**Records provided:**

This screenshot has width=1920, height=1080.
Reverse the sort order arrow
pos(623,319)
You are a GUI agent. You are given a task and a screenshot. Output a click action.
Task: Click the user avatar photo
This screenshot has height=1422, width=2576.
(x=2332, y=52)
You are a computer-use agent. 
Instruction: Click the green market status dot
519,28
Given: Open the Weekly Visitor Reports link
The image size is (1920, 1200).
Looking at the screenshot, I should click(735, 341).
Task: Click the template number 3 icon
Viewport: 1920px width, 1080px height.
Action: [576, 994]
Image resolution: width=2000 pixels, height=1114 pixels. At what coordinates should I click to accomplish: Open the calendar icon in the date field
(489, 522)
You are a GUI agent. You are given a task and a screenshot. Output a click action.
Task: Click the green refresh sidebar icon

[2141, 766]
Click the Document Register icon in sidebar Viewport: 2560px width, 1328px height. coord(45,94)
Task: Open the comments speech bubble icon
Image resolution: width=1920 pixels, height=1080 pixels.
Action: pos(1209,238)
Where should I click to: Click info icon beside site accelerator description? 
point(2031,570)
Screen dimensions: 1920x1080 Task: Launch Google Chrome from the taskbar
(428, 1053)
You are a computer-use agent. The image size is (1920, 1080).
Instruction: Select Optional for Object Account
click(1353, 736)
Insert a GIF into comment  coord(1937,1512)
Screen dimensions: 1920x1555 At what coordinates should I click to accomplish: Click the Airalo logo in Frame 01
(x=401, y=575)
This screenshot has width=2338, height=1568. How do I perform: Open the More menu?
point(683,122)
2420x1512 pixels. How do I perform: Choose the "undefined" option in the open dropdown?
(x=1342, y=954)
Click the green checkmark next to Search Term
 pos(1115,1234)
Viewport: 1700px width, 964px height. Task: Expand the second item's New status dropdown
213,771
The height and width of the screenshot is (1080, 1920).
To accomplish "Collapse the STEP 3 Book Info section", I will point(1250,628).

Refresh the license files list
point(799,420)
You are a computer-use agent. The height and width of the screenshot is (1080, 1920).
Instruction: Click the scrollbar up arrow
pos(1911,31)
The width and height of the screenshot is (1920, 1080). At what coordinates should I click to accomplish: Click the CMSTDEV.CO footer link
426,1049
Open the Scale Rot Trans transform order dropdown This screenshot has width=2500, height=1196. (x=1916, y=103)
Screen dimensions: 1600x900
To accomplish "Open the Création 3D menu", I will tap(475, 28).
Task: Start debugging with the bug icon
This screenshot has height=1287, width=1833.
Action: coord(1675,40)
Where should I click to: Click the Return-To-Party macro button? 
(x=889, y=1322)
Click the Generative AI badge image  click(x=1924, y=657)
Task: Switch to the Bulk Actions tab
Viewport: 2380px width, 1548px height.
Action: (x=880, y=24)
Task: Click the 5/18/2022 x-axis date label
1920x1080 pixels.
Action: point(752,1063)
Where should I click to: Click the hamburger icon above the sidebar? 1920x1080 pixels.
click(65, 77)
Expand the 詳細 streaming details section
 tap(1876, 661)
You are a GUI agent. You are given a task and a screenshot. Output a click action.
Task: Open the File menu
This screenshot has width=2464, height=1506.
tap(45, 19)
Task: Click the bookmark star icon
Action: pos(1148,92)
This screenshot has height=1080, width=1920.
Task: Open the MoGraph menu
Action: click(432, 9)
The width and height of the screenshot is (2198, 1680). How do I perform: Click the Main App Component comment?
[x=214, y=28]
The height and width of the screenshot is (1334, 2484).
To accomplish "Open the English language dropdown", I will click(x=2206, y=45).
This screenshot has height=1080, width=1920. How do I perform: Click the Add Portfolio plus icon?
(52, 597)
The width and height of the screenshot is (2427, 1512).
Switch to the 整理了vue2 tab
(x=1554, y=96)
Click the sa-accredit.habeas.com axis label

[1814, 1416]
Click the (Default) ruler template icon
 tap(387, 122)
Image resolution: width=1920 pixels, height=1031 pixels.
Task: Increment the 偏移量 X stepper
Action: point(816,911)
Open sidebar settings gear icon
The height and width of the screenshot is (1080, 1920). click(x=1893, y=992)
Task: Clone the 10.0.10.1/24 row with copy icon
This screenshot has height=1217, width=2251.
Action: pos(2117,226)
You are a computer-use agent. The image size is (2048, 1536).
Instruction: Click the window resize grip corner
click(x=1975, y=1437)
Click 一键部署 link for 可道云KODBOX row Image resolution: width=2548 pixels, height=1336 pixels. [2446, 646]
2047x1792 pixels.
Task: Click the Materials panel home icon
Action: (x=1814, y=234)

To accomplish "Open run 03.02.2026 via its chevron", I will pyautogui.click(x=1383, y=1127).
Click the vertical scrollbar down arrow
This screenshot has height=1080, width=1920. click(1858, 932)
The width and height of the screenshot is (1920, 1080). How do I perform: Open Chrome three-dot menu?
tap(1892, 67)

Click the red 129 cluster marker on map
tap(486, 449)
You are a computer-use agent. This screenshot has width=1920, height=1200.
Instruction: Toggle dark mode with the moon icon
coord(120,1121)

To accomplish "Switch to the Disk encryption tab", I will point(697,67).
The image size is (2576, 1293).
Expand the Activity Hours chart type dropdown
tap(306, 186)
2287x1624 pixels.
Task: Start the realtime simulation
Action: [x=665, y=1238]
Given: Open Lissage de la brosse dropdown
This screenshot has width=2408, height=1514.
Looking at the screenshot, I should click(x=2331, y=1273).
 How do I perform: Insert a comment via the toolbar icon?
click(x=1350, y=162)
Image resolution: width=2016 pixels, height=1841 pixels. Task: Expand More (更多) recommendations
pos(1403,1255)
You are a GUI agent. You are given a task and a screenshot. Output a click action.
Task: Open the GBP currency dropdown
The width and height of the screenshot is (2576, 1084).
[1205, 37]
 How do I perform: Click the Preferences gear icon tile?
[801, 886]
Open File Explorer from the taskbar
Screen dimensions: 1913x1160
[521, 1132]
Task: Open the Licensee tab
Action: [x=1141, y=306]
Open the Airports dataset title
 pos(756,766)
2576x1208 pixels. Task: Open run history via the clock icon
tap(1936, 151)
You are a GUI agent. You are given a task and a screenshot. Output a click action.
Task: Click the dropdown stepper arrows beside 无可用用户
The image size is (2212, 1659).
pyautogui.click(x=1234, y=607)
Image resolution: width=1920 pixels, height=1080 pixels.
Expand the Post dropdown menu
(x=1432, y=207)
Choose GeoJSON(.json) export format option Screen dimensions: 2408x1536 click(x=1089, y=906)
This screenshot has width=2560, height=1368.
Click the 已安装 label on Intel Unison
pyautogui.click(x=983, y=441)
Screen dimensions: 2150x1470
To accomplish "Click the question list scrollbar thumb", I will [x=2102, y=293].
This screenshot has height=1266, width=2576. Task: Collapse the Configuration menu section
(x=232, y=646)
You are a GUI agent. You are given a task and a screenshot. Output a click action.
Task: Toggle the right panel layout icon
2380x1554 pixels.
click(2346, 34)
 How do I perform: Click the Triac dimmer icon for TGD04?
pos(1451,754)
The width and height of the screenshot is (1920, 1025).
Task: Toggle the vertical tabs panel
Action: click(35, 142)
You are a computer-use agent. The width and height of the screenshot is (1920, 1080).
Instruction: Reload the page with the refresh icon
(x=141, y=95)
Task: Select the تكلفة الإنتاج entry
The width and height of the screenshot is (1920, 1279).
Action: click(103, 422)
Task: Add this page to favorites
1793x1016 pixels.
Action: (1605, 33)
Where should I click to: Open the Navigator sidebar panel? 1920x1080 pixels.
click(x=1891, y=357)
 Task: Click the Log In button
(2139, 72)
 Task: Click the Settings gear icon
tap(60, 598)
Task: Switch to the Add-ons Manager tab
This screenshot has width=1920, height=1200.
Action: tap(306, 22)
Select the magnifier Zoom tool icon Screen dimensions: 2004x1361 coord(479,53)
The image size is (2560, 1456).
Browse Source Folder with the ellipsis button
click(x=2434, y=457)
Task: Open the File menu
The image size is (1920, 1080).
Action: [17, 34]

**The task:**
In the records, which lines use the word "will"? Report them.

**Output of the exercise:**
To accomplish "Collapse the STEP 3 Book Info section", I will point(1250,628).
To accomplish "Open the Création 3D menu", I will tap(475, 28).
To accomplish "Open the English language dropdown", I will click(x=2206, y=45).
To accomplish "Open run 03.02.2026 via its chevron", I will pyautogui.click(x=1383, y=1127).
To accomplish "Switch to the Disk encryption tab", I will point(697,67).
To accomplish "Click the question list scrollbar thumb", I will [x=2102, y=293].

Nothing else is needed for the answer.